- [Required task]: Please reproduce the lines below character for character.

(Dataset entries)
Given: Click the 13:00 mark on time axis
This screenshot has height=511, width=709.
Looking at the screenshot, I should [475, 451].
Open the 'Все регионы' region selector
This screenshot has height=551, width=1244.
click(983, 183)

- [Task output]:
Given: Click the 13:00 mark on time axis
This screenshot has height=511, width=709.
Looking at the screenshot, I should [475, 451].
Open the 'Все регионы' region selector
This screenshot has height=551, width=1244.
click(983, 183)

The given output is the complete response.